> _PROMPT_
With "agent" as the search word, show every line of the material that has it.

──────────────────────────────

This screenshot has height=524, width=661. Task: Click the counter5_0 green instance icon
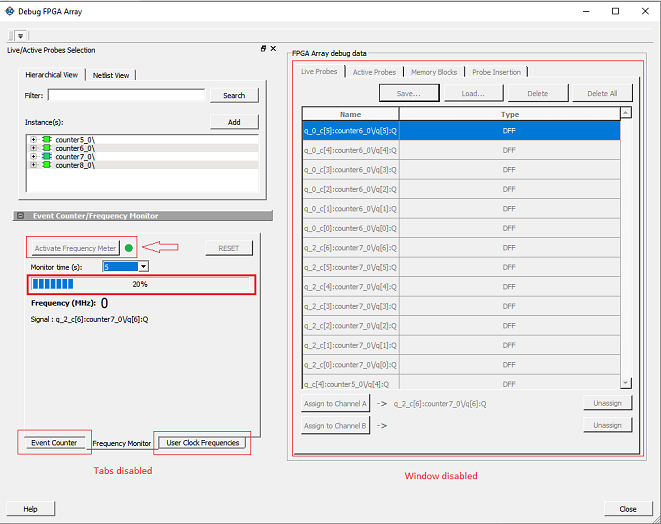coord(46,139)
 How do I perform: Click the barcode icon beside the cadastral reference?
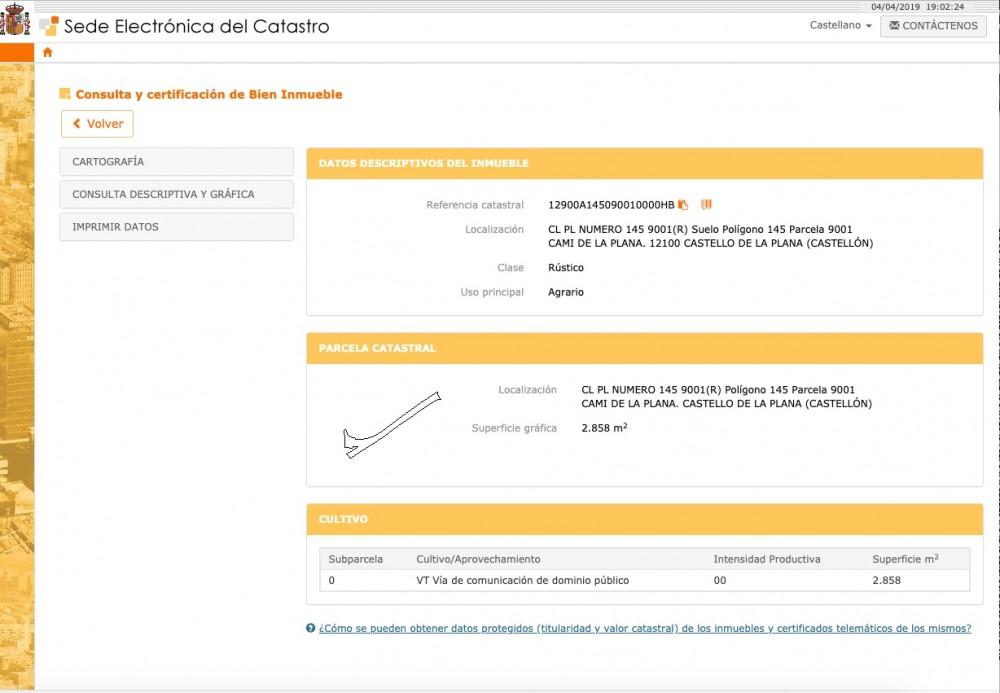(705, 204)
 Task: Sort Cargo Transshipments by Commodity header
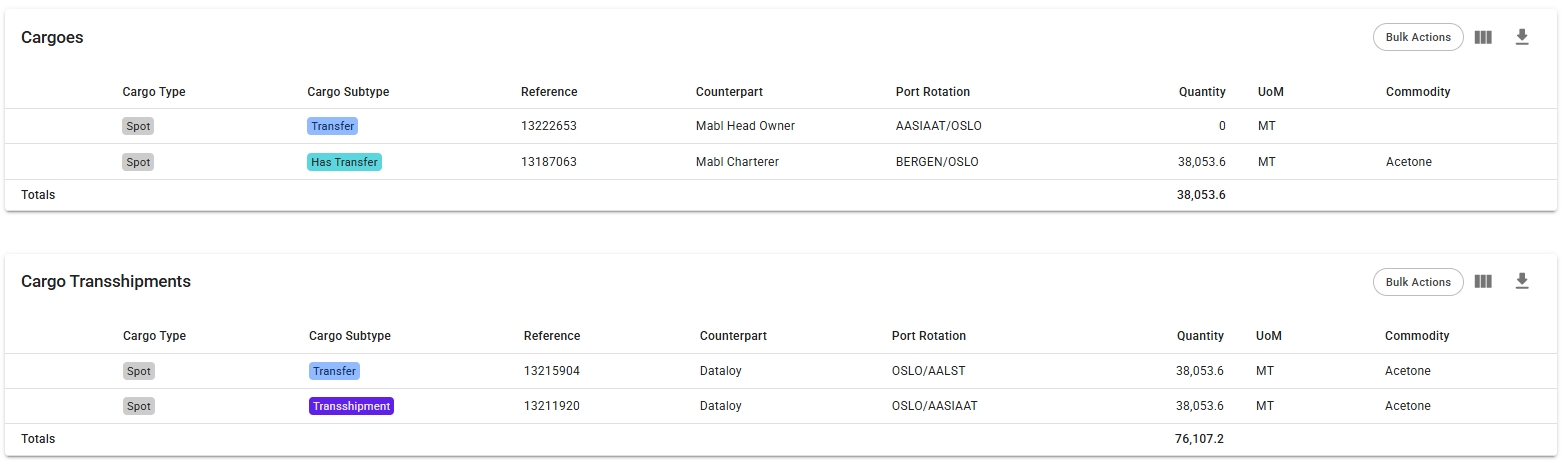(x=1417, y=336)

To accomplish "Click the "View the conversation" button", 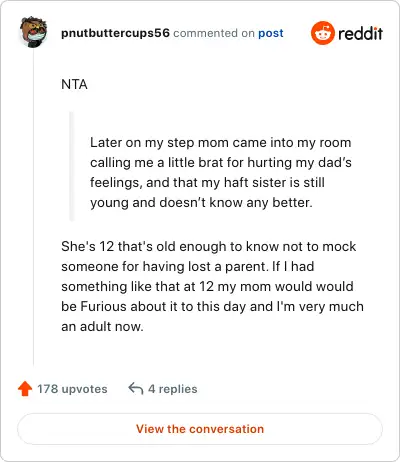I will (200, 429).
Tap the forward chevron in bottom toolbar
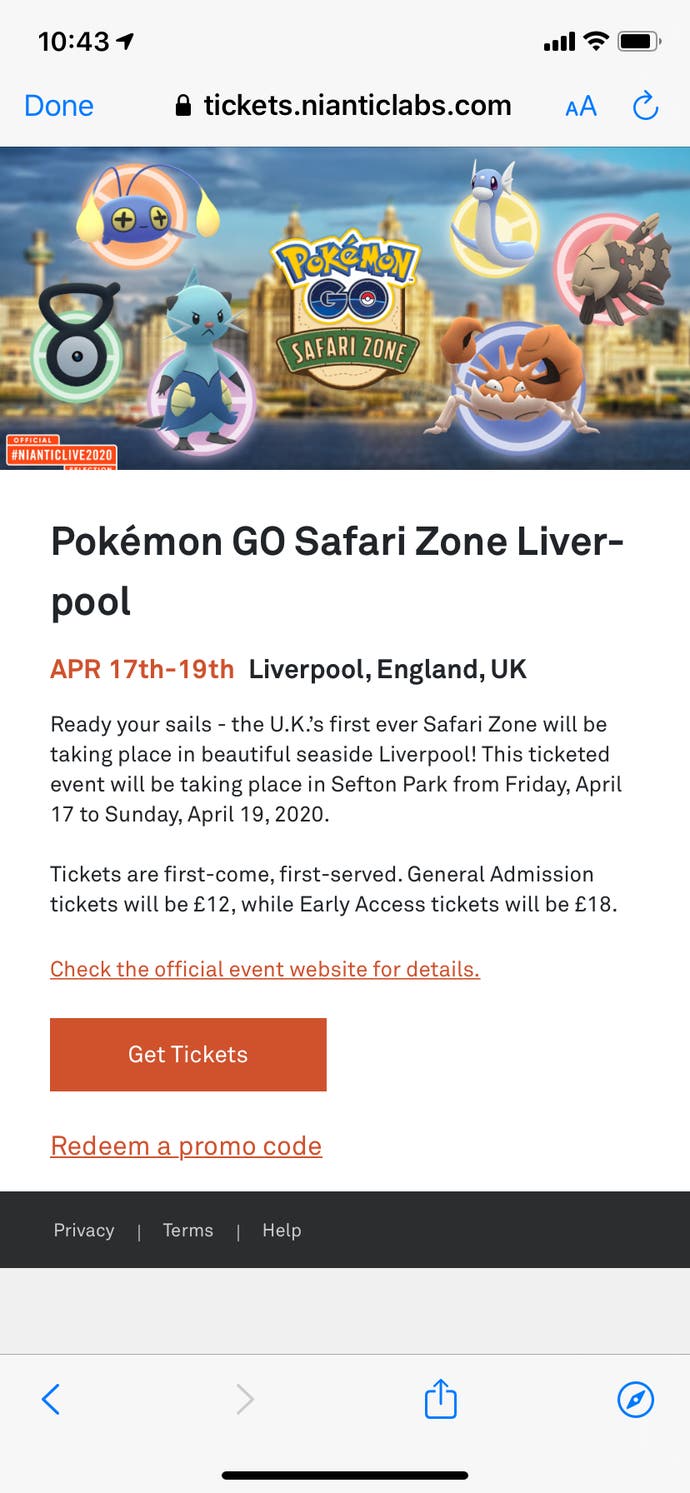 pos(245,1399)
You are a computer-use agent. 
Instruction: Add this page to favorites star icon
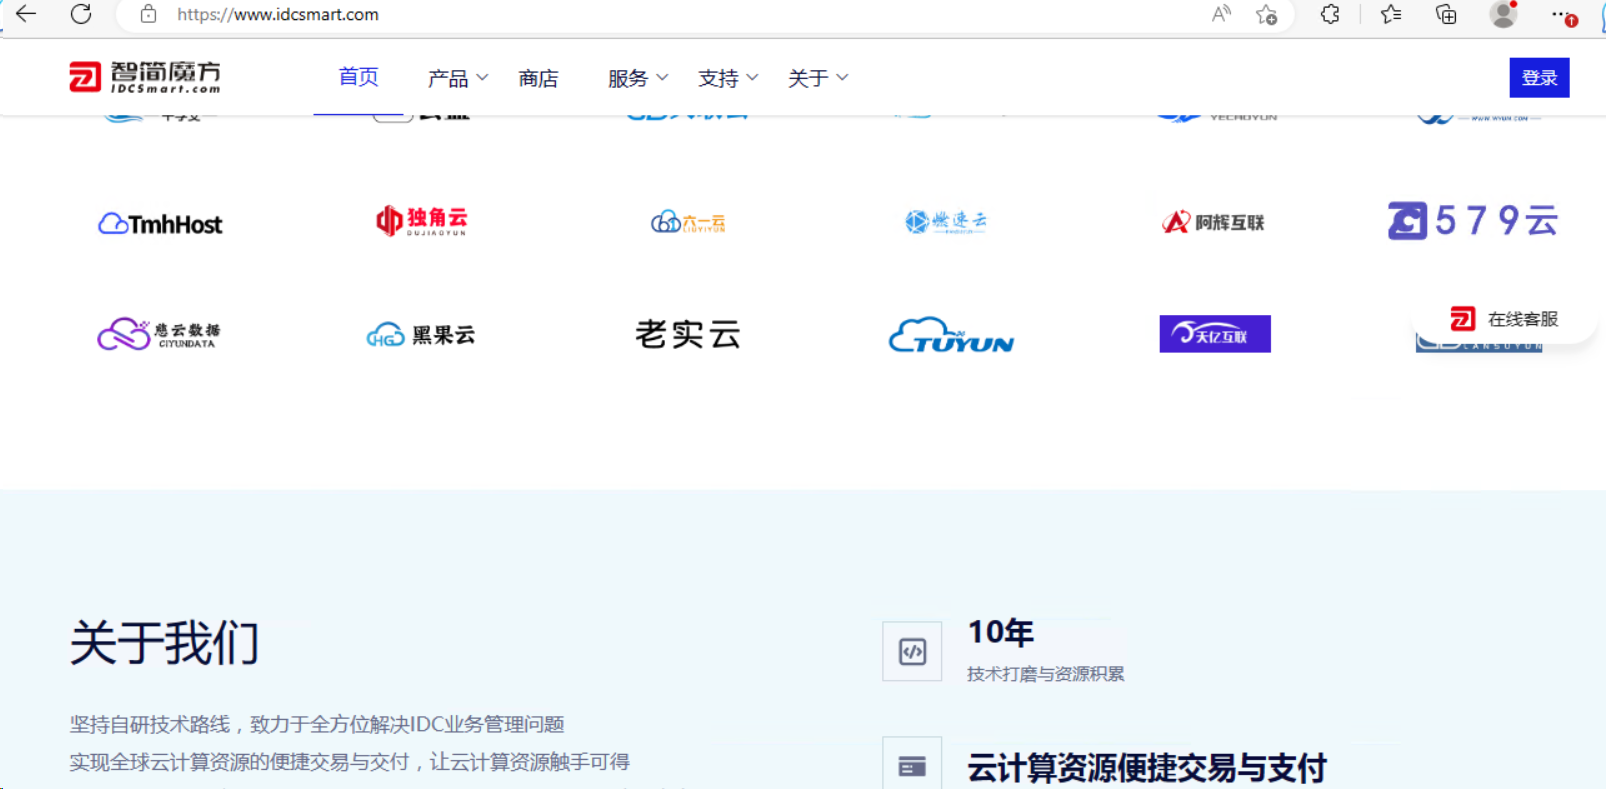[x=1267, y=14]
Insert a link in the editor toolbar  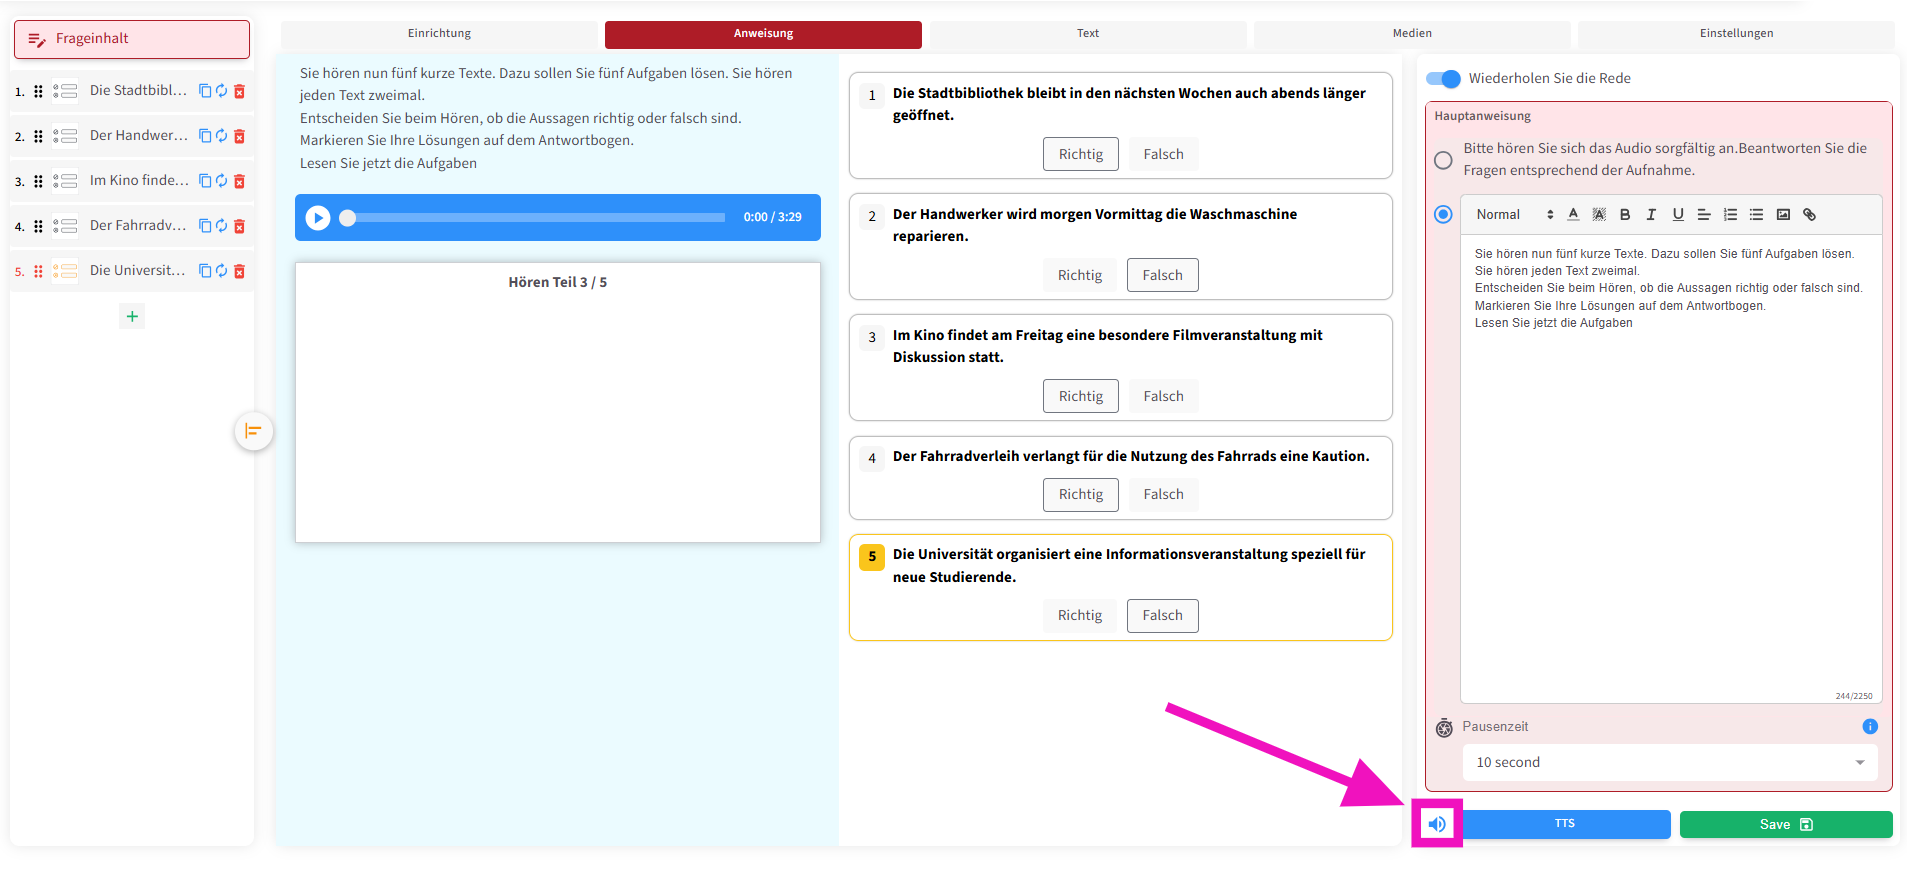pyautogui.click(x=1809, y=215)
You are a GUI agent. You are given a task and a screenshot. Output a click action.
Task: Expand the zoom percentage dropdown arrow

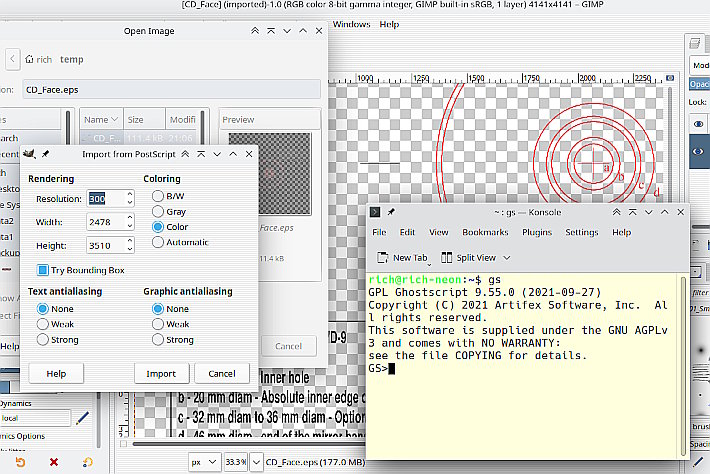[255, 463]
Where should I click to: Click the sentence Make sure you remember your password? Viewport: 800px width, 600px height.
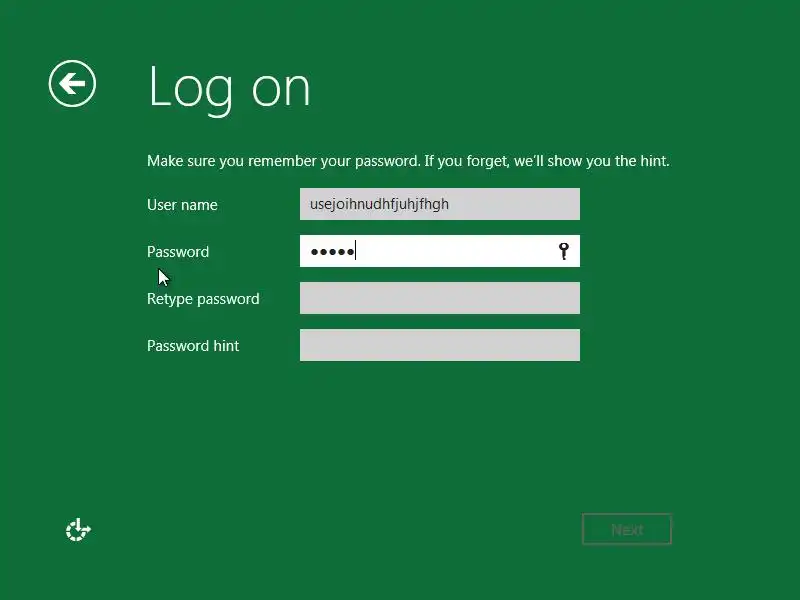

──────────────────────────────

> _RESULT OF THIS TASK_
You are a computer-use agent. 
You are a GUI agent. You are given a task and a screenshot. Output a click action.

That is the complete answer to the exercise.